→ EXERCISE DIRECTIONS:
Can you recast every line of the records as a JSON list of strings, one string per line, with blank lines left out?

→ Rows of pointing data:
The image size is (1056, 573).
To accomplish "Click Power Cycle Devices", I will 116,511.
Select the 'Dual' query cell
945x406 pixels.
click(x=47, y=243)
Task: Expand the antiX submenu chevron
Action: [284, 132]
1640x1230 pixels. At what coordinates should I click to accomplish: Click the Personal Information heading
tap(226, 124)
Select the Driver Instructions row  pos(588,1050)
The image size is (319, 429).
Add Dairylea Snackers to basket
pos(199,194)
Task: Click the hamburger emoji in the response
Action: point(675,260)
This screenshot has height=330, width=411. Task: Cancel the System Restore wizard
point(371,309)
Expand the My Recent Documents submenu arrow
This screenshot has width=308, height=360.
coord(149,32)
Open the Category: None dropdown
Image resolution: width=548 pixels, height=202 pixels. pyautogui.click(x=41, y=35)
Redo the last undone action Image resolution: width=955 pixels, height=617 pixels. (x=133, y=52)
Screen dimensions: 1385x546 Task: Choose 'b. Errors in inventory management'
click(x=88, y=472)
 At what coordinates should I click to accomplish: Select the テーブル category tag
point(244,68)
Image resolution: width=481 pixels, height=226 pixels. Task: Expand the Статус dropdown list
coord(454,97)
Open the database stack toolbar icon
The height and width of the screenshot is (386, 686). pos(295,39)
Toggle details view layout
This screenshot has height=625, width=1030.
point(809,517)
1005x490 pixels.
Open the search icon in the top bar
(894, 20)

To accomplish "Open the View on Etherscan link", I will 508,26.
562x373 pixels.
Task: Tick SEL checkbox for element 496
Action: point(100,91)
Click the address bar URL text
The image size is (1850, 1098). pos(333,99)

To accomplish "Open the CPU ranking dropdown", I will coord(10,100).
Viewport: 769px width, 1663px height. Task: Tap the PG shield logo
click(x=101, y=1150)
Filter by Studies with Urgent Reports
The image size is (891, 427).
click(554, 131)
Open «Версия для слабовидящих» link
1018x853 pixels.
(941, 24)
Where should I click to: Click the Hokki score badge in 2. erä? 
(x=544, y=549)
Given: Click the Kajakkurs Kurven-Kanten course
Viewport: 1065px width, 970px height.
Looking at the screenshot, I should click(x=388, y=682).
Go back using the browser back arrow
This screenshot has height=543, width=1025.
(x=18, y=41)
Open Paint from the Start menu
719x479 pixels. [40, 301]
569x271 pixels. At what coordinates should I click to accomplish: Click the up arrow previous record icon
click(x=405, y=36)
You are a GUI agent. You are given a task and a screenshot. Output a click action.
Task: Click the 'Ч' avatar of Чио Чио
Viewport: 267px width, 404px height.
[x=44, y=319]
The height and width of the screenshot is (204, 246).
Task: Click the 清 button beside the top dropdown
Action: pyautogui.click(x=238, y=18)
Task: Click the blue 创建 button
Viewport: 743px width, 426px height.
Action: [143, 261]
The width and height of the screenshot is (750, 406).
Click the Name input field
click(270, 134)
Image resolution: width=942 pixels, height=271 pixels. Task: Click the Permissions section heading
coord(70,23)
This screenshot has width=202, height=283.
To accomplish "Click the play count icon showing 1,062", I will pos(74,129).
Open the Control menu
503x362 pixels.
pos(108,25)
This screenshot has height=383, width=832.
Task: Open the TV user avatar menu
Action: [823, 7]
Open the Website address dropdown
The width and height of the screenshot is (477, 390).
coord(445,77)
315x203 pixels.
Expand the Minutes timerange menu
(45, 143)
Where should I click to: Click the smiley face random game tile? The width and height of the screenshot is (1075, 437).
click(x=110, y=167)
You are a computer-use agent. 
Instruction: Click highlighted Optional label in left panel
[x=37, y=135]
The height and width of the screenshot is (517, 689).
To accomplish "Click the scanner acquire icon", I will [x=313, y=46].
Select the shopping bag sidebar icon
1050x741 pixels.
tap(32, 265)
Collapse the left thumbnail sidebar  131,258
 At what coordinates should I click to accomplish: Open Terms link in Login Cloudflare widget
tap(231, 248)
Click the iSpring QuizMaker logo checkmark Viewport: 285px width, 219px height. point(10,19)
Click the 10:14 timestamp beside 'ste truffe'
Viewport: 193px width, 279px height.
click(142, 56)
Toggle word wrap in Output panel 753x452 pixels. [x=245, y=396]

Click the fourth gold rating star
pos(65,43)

→ EXPECTED ANSWER:
[
  "The image size is (1056, 573).",
  "To accomplish \"Click Power Cycle Devices\", I will 116,511.",
  "Select the 'Dual' query cell",
  "945x406 pixels.",
  "click(x=47, y=243)",
  "Task: Expand the antiX submenu chevron",
  "Action: [284, 132]",
  "1640x1230 pixels. At what coordinates should I click to accomplish: Click the Personal Information heading",
  "tap(226, 124)",
  "Select the Driver Instructions row  pos(588,1050)",
  "The image size is (319, 429).",
  "Add Dairylea Snackers to basket",
  "pos(199,194)",
  "Task: Click the hamburger emoji in the response",
  "Action: point(675,260)",
  "This screenshot has height=330, width=411. Task: Cancel the System Restore wizard",
  "point(371,309)",
  "Expand the My Recent Documents submenu arrow",
  "This screenshot has width=308, height=360.",
  "coord(149,32)",
  "Open the Category: None dropdown",
  "Image resolution: width=548 pixels, height=202 pixels. pyautogui.click(x=41, y=35)",
  "Redo the last undone action Image resolution: width=955 pixels, height=617 pixels. (x=133, y=52)",
  "Screen dimensions: 1385x546 Task: Choose 'b. Errors in inventory management'",
  "click(x=88, y=472)",
  " At what coordinates should I click to accomplish: Select the テーブル category tag",
  "point(244,68)",
  "Image resolution: width=481 pixels, height=226 pixels. Task: Expand the Статус dropdown list",
  "coord(454,97)",
  "Open the database stack toolbar icon",
  "The height and width of the screenshot is (386, 686). pos(295,39)",
  "Toggle details view layout",
  "This screenshot has height=625, width=1030.",
  "point(809,517)",
  "1005x490 pixels.",
  "Open the search icon in the top bar",
  "(894, 20)",
  "To accomplish \"Open the View on Etherscan link\", I will 508,26.",
  "562x373 pixels.",
  "Task: Tick SEL checkbox for element 496",
  "Action: point(100,91)",
  "Click the address bar URL text",
  "The image size is (1850, 1098). pos(333,99)",
  "To accomplish \"Open the CPU ranking dropdown\", I will coord(10,100).",
  "Viewport: 769px width, 1663px height. Task: Tap the PG shield logo",
  "click(x=101, y=1150)",
  "Filter by Studies with Urgent Reports",
  "The image size is (891, 427).",
  "click(554, 131)",
  "Open «Версия для слабовидящих» link",
  "1018x853 pixels.",
  "(941, 24)",
  "Where should I click to: Click the Hokki score badge in 2. erä? ",
  "(x=544, y=549)",
  "Given: Click the Kajakkurs Kurven-Kanten course",
  "Viewport: 1065px width, 970px height.",
  "Looking at the screenshot, I should click(x=388, y=682).",
  "Go back using the browser back arrow",
  "This screenshot has height=543, width=1025.",
  "(x=18, y=41)",
  "Open Paint from the Start menu",
  "719x479 pixels. [40, 301]",
  "569x271 pixels. At what coordinates should I click to accomplish: Click the up arrow previous record icon",
  "click(x=405, y=36)",
  "You are a GUI agent. You are given a task and a screenshot. Output a click action.",
  "Task: Click the 'Ч' avatar of Чио Чио",
  "Viewport: 267px width, 404px height.",
  "[x=44, y=319]",
  "The height and width of the screenshot is (204, 246).",
  "Task: Click the 清 button beside the top dropdown",
  "Action: pyautogui.click(x=238, y=18)",
  "Task: Click the blue 创建 button",
  "Viewport: 743px width, 426px height.",
  "Action: [143, 261]",
  "The width and height of the screenshot is (750, 406).",
  "Click the Name input field",
  "click(270, 134)",
  "Image resolution: width=942 pixels, height=271 pixels. Task: Click the Permissions section heading",
  "coord(70,23)",
  "This screenshot has width=202, height=283.",
  "To accomplish \"Click the play count icon showing 1,062\", I will pos(74,129).",
  "Open the Control menu",
  "503x362 pixels.",
  "pos(108,25)",
  "This screenshot has height=383, width=832.",
  "Task: Open the TV user avatar menu",
  "Action: [823, 7]",
  "Open the Website address dropdown",
  "The width and height of the screenshot is (477, 390).",
  "coord(445,77)",
  "315x203 pixels.",
  "Expand the Minutes timerange menu",
  "(45, 143)",
  "Where should I click to: Click the smiley face random game tile? The width and height of the screenshot is (1075, 437).",
  "click(x=110, y=167)",
  "You are a computer-use agent. ",
  "Instruction: Click highlighted Optional label in left panel",
  "[x=37, y=135]",
  "The height and width of the screenshot is (517, 689).",
  "To accomplish \"Click the scanner acquire icon\", I will [x=313, y=46].",
  "Select the shopping bag sidebar icon",
  "1050x741 pixels.",
  "tap(32, 265)",
  "Collapse the left thumbnail sidebar  131,258",
  " At what coordinates should I click to accomplish: Open Terms link in Login Cloudflare widget",
  "tap(231, 248)",
  "Click the iSpring QuizMaker logo checkmark Viewport: 285px width, 219px height. point(10,19)",
  "Click the 10:14 timestamp beside 'ste truffe'",
  "Viewport: 193px width, 279px height.",
  "click(142, 56)",
  "Toggle word wrap in Output panel 753x452 pixels. [x=245, y=396]",
  "Click the fourth gold rating star",
  "pos(65,43)"
]